Gleichstellung der Geschlechter nach der Covid-19 Pandemie

Forscher der Northwestern University haben eine Studie veröffentlicht, die zeigt, dass die Covid-19-Pandemie große Auswirkungen auf die Gleichstellung der Geschlechter sowohl während als auch nach der Ausfallzeit hat. Sie stellen fest, dass normalerweise „reguläre“ Rezessionen vor allem die Beschäftigung von Männern betreffen, da männerdominierte Branchen wie das Baugewerbe und die Industrien oft als erste den Abschwung erleben. Mit den Maßnahmen zur sozialen Distanzierung waren die Auswirkungen jedoch größer auf Sektoren mit einem hohen Anteil an Frauenbeschäftigung, wie z.B. Jobs im Dienstleistungs- und Gastgewerbe. Darüber hinaus wurden Unterstützungssysteme wie Schulen und Kindertagesstätten geschlossen, die es vielen Frauen mit kleinen Kindern ermöglichen, zu arbeiten. Großeltern, Freunde und Nachbarn, die normalerweise aushelfen könnten, waren aus Angst vor Ansteckung ebenfalls tabu. Die meisten Familien hatten keine andere Wahl, als ihre Kinder selbst zu betreuen. Aufgrund der bestehenden Aufteilung der Kinderbetreuungspflichten in den meisten Familien sind die Mütter stärker betroffen als die Väter. Alleinerziehende Mütter, die sich ohnehin oft in einer wirtschaftlich benachteiligten Position befinden, trifft es am stärksten. Daher wird sich die Pandemie überproportional negativ auf Frauen und ihre Beschäftigungschancen auswirken. Die Verdiensteinbußen während einer Rezession sind auch noch hartnäckiger und schwerwiegender als sonst, wie eine Studie von Stevens aus dem Jahr 1997 zeigt.
Die Auswirkungen der Krise auf berufstätige Mütter werden aufgrund der hohen Renditen, die sich aus der Erfahrung auf dem Arbeitsmarkt ergeben, wahrscheinlich ebenfalls anhaltend sein. Die Folgen sind begrenzt für diejenigen, die ihren Arbeitsplatz verlieren, aber auch für diejenigen, die zum ersten Mal in den Arbeitsmarkt eintreten.

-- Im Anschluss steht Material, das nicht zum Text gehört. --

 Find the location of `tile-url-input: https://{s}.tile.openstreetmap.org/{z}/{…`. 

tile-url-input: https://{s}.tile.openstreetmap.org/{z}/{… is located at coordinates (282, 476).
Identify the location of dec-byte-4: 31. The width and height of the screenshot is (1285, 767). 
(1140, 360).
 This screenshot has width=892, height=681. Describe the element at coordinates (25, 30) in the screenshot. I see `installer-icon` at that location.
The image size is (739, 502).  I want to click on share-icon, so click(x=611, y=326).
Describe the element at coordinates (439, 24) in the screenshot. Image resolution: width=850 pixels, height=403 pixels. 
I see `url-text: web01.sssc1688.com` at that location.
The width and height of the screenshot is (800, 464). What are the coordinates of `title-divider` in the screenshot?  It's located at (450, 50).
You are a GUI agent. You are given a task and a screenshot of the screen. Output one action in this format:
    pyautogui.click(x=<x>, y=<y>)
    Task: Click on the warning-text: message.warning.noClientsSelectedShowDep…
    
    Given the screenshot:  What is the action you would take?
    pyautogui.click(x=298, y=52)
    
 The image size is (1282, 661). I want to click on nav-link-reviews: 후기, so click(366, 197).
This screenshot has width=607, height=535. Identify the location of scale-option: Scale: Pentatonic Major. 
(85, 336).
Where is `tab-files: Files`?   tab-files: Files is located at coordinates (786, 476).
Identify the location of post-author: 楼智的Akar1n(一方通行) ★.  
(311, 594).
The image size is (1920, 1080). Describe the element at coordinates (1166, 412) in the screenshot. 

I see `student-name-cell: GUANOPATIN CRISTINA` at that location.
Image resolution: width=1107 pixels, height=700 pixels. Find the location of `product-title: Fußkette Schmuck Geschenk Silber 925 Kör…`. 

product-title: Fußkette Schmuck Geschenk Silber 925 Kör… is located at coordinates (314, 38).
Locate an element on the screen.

Es gibt jedoch einige Veränderungen durch die Covid-19-Pandemie, die langfristig die Gleichstellung der Geschlechter fördern können. Erstens hängt ein großer Teil der Ungleichheit zwischen den Geschlechtern auf dem Arbeitsmarkt mit einer ungleichen Arbeitsteilung im Haushalt zusammen. Auch wenn die Erwerbsbeteiligung von Frauen in den meisten Industrieländern nahe an der von Männern liegt, leisten Frauen immer noch einen größeren Anteil an Hausarbeit und Kinderbetreuung. Durch die Pandemie müssen nun viele Väter die Verantwortung für die Kinderbetreuung übernehmen, was zu einer Veränderung der gesellschaftlichen Normen führen kann, die derzeit zu einer einseitigen Verteilung der Arbeitsteilung bei der Hausarbeit und Kinderbetreuung führen. Viele Unternehmen sind sich nun der Kinderbetreuungsbedürfnisse ihrer Mitarbeiter bewusster und führen flexiblere Arbeitszeiten ein. Mütter und Väter gewinnen gleichermaßen an Flexibilität, um die Anforderungen von Beruf und Familie miteinander zu vereinbaren.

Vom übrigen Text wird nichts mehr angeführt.